Un rapport publié par le réseau indépendant Copenhagen Group fait état de sept alertes liées à des schémas de paris jugés suspects durant la compétition. De son côté, la Fédération internationale de football (FIFA) continue d’affirmer qu’aucune preuve ne permet, à ce stade, d’établir l’existence d’une manipulation des résultats.
Ces alertes interviennent alors que le marché mondial des paris liés au tournoi a connu une croissance spectaculaire. Le montant total des mises est estimé à 240 milliards de dollars, soit près du double du volume enregistré lors de la Coupe du monde de 2022 au Qatar. Cette progression est notamment alimentée par l’essor des plateformes de paris fonctionnant avec des cryptomonnaies, dont les transactions sont souvent plus difficiles à retracer.
Parmi les faits ayant suscité les plus fortes interrogations figure un pari inattendu de 4,8 millions de dollars misé sur un faux pas de l’Espagne face au Cap-Vert, une rencontre qui s’est finalement soldée par un match nul (0-0). Cette opération a coïncidé avec une interruption de trois minutes et demie pour l’examen d’une action par l’assistance vidéo à l’arbitrage (VAR), avant l’annulation d’un but espagnol.

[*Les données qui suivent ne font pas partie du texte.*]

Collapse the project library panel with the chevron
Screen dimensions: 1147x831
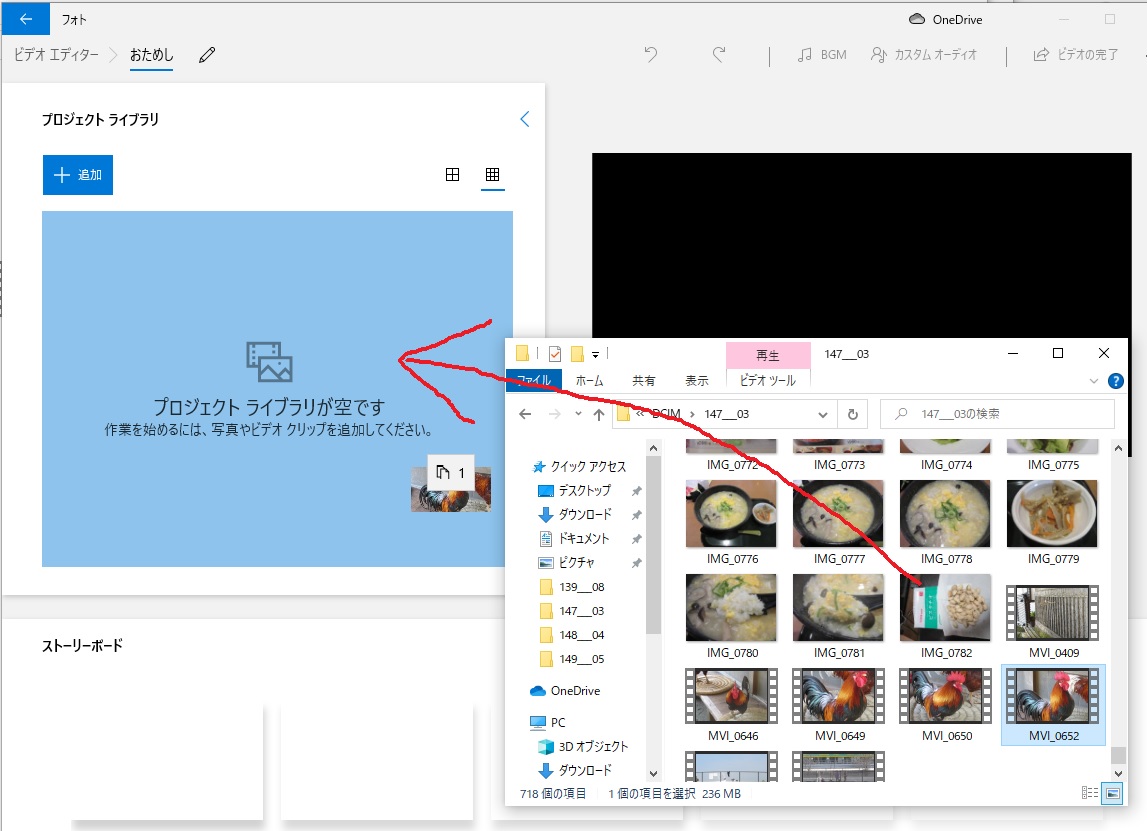pos(524,118)
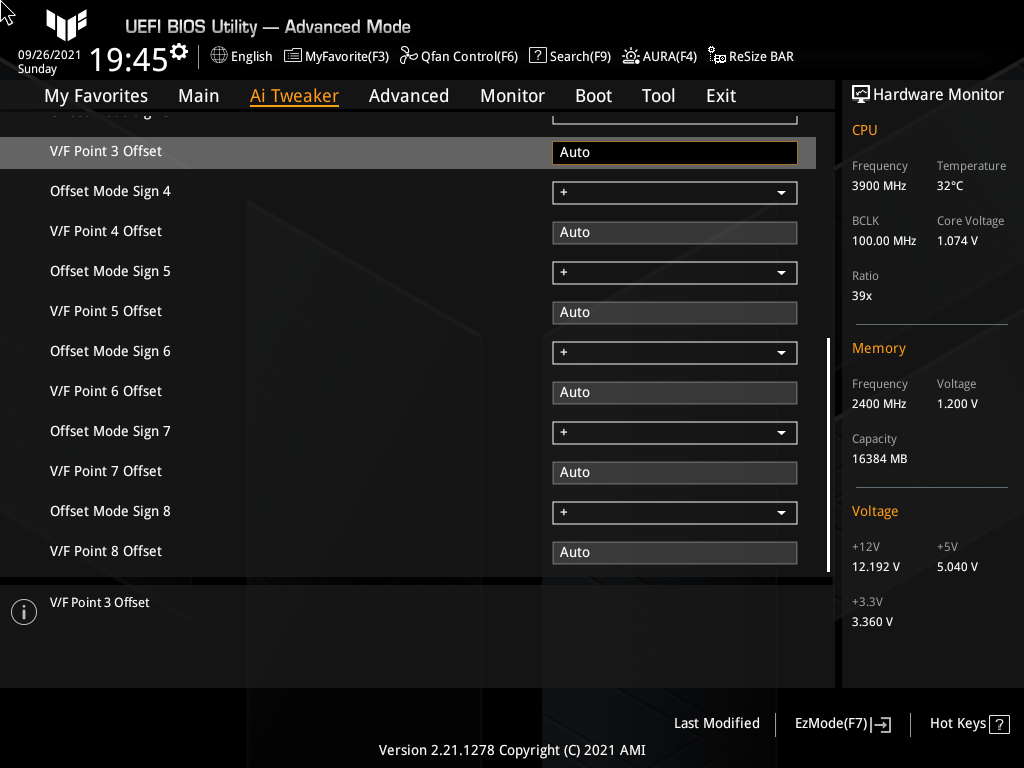Open the Offset Mode Sign 6 dropdown
The width and height of the screenshot is (1024, 768).
click(x=674, y=352)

Les soupçons se sont également cristallisés autour du cas de l’attaquant américain Folarin Balogun. Un marché de paris spécifique le concernant aurait été ouvert le jour même de son expulsion, avant qu’une décision inattendue ne conduise à la levée de sa suspension. Cette succession d’événements a alimenté les interrogations sur le calendrier des mouvements observés sur les marchés de paris et sur l’éventuelle existence d’informations privilégiées.
Selon le quotidien The Athletic, les sept alertes recensées correspondent à des flux financiers atypiques qui justifient un examen approfondi. Ces révélations accentuent la pression exercée sur la FIFA afin qu’elle ouvre une enquête officielle et précise les dispositifs mis en œuvre pour préserver l’intégrité de la compétition face aux risques d’infiltration des réseaux de paris.

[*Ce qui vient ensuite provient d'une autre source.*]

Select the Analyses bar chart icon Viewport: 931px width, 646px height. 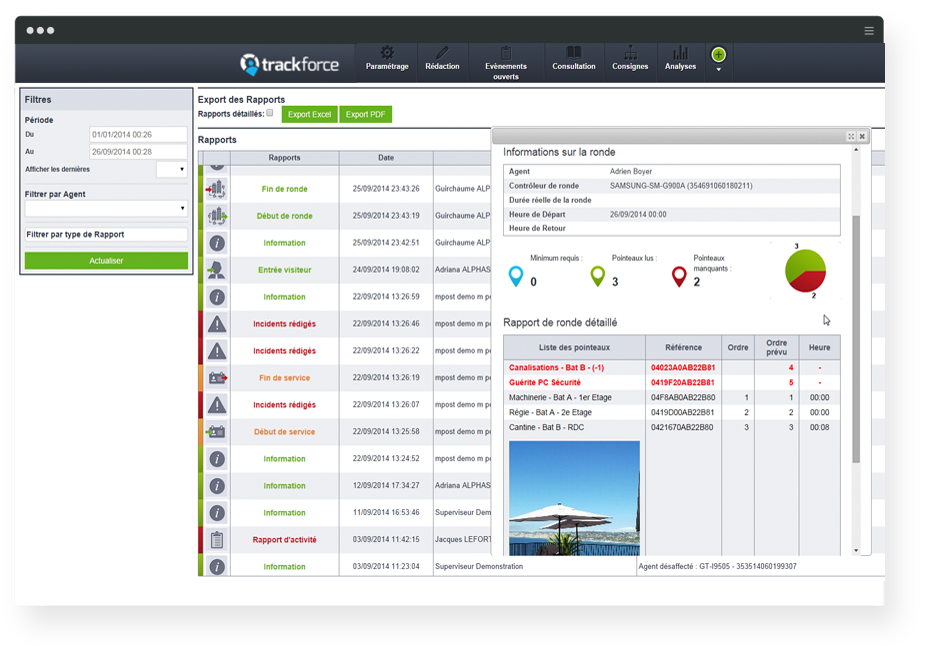coord(680,52)
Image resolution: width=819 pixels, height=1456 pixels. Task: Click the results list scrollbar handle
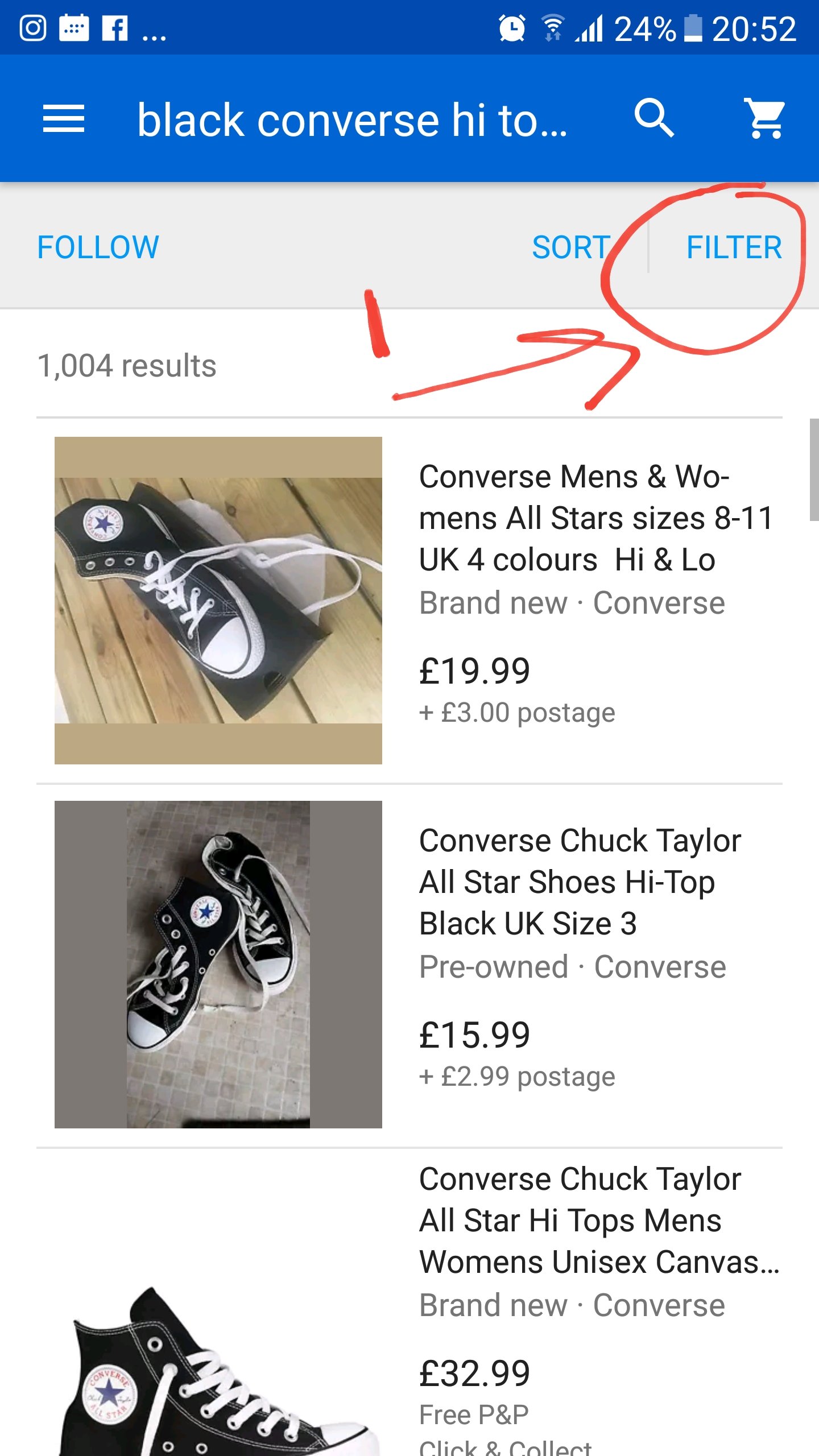814,470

Pour autant, plusieurs spécialistes appellent à la prudence. L’expert Christian Kalb souligne que l’existence de volumes de paris inhabituels ne constitue pas, en soi, une preuve de manipulation. De telles fluctuations peuvent également résulter d’une évolution rapide des anticipations du marché ou de la diffusion d’informations sportives accessibles aux parieurs.
Le Copenhagen Group met néanmoins en garde contre les risques croissants liés aux nouvelles plateformes permettant des paris anonymes et le recours à des moyens de paiement difficiles à tracer. Selon l’organisation, cette évolution complique considérablement le travail des autorités chargées de surveiller les grandes compétitions internationales.

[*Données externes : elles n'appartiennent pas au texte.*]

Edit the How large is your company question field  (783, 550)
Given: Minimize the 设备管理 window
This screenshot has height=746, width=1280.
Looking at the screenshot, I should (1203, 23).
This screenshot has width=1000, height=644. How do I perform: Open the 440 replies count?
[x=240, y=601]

Ces différents éléments relancent ainsi le débat sur la capacité des instances internationales du football à réguler un marché des paris devenu colossal et particulièrement volatil. Ils soulèvent également la question de l’aptitude de la FIFA à faire face aux défis posés par les cryptomonnaies et les flux financiers opaques, afin d’éviter que de simples soupçons ne se transforment en une véritable crise de confiance susceptible d’affecter l’image de la Coupe du monde.